### Поставленная задача 1
Воспроизведите дословно часть приведенного ниже текста об Иляне Косынзяне: все, начиная со слов «Формально Иляна представляет» и заканчивая словами «лишен любопытных нюансов.», включая обе границы.

### Цитируемый отрывок

::::::::::

Формально Иляна представляет собой любовный интерес Фэт-Фрумоса, она его похищенная невеста или волшебная помощница, которую он встречает в потустороннем мире. Ее функция в сюжете — в лучшем случае вспомогательная, нередко она совершенно пассивный персонаж. Однако это не значит, что образ Иляны лишен любопытных нюансов.
Прежде всего, возлюбленную героя могут звать по-разному: иногда она не Иляна Косынзяна, а Яна Сынзяна, Иляна Сымзяна, Кира Киралина, Иния Диния и т. д. Влияет ли имя на ее роль в повествовании? В сюжетном смысле нет, однако некоторые авторы предпочитают копнуть поглубже.
Так, например, в сказке «Дитя судьбы и Иния Диния» эквивалент Иляны Косынзяны живет в монастыре Калу-Гастру (возможно, сильно искаженное греческое καλό καστρο — «красивая крепость») вместе с двенадцатью девушками, которые весьма напоминают весталок. Она умеет летать и в целом похожа как минимум на волшебницу Цирцею или средневековых фей вроде Морганы или Мелюзины, а как максимум — на богиню, уже упомянутую Диану и слившуюся с ней Бендиду или Афродиту, Флору, Цереру, Селену…
Виктор Кернбах делит главный женский архетип румынских мифов и сказок надвое: он различает Иляну Косынзяну, условную богиню цветов, хтоническую могущественную волшебницу, и Яну Сымзяну, столь же условную богиню луны. Последнюю он «поселяет» в Черном море, на острове Левка (Змеиный), где, по преданию, для нее был построен храм[19]. Да, действительно: у героини сказок, как правило, устойчивые связи с растительным миром, а у героини баллад, песен и колядок — с луной, однако их имена могут и совпадать. Как бы то ни было, Кернбах называет образ Иляны-Яны «мифическим реликтом времен Римской Дакии»[20], и с этим трудно спорить. Возможно, реликт еще старше, хотя бы в некоторых своих аспектах.
Неужели в румынских сказках совсем нет деятельных главных героинь? Конечно, есть, но парадоксальным образом это обычно не могущественные зыны и даже не царевны, а простые крестьянские девушки, которым приходится столкнуться с коварством волшебных существ и одолеть их лишь благодаря отваге, уму и сообразительности. В этом ряду особняком стоит сказка «Иляна Сымзяна» из сборника, составленного фольклористом Петре Испиреску. Ее героиня, с первого взгляда очень похожая на китайскую Мулан и итальянскую Фантагиро (а на самом деле на Арегназан из одноименной армянской сказки), ничего не боится, воюет с монстрами, посрамляет принцев, царей и колдунов… но финал переворачивает историю вверх дном, заодно делая ее необычайно современной: когда героиня выполняет очередное поручение царя, ее проклинают, и в результате она становится мужчиной. Мера, задуманная как жуткое наказание, оказывает прямо противоположный эффект: герою, которого лишь теперь повествователь называет Фэт-Фрумосом, в новом облике весьма комфортно, и еще ему становится доступной главная награда — та самая зына Иляна Сымзяна! Одним словом, эту историю вполне можно назвать «сказкой о трансгендерном переходе».

::::::::::

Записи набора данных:
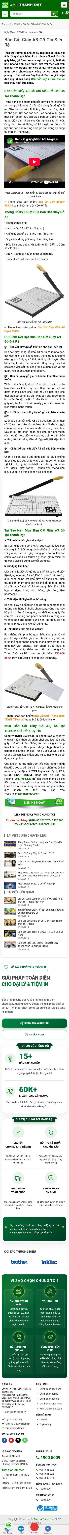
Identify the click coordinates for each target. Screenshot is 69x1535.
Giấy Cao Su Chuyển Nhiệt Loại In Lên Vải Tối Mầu (41, 863)
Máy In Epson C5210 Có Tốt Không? (36, 883)
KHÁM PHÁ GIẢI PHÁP (36, 1023)
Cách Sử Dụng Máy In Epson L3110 (36, 853)
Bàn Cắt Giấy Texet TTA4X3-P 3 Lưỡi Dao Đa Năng (40, 933)
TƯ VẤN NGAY (36, 1034)
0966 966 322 (28, 824)
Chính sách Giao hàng (51, 1403)
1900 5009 (45, 1488)
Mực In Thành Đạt (44, 1519)
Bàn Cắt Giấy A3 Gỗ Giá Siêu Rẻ (37, 24)
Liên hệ (43, 1419)
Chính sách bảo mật (50, 1398)
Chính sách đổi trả (49, 1393)
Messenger (48, 1533)
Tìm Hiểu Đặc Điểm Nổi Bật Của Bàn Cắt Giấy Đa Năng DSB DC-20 (41, 911)
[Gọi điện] (34, 1527)
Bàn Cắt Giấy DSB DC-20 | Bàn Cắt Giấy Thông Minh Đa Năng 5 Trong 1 (38, 944)
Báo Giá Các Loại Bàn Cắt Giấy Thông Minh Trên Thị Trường (40, 922)
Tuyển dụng (46, 1424)
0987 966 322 (46, 1469)
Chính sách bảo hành (50, 1389)
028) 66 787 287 (40, 820)
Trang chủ (6, 24)
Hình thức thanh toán (51, 1408)
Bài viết (17, 24)
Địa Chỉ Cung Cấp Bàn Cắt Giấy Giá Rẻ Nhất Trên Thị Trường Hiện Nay (40, 900)
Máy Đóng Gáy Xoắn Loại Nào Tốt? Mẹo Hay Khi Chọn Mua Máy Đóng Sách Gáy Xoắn (41, 874)
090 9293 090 (47, 824)
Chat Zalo (21, 1533)
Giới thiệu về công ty (15, 1411)
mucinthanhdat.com (27, 793)
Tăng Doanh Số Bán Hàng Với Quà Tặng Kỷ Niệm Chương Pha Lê (40, 843)
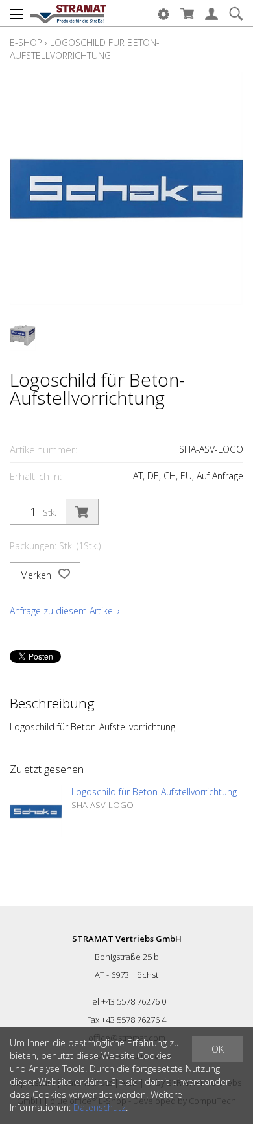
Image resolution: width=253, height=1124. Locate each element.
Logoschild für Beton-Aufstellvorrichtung (85, 49)
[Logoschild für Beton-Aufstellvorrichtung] (36, 811)
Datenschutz (99, 1107)
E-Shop (26, 42)
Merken (37, 575)
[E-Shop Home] (68, 13)
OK (217, 1049)
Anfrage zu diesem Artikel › (65, 610)
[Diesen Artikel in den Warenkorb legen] (82, 511)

::::::::::

### Поставленная задача 2
Перепишите без изменений строки записей выше: все, начиная со строки, где есть «Chat Zalo (21, 1533)», и до конца записей, включая обе границы. Изображения в ответ не включайте.

### Правильный результат 1
Формально Иляна представляет собой любовный интерес Фэт-Фрумоса, она его похищенная невеста или волшебная помощница, которую он встречает в потустороннем мире. Ее функция в сюжете — в лучшем случае вспомогательная, нередко она совершенно пассивный персонаж. Однако это не значит, что образ Иляны лишен любопытных нюансов.

### Правильный результат 2
Chat Zalo (21, 1533)
Giới thiệu về công ty (15, 1411)
mucinthanhdat.com (27, 793)
Tăng Doanh Số Bán Hàng Với Quà Tặng Kỷ Niệm Chương Pha Lê (40, 843)
Image resolution: width=253, height=1124. Locate each element.
Logoschild für Beton-Aufstellvorrichtung (85, 49)
[Logoschild für Beton-Aufstellvorrichtung] (36, 811)
Datenschutz (99, 1107)
E-Shop (26, 42)
Merken (37, 575)
[E-Shop Home] (68, 13)
OK (217, 1049)
Anfrage zu diesem Artikel › (65, 610)
[Diesen Artikel in den Warenkorb legen] (82, 511)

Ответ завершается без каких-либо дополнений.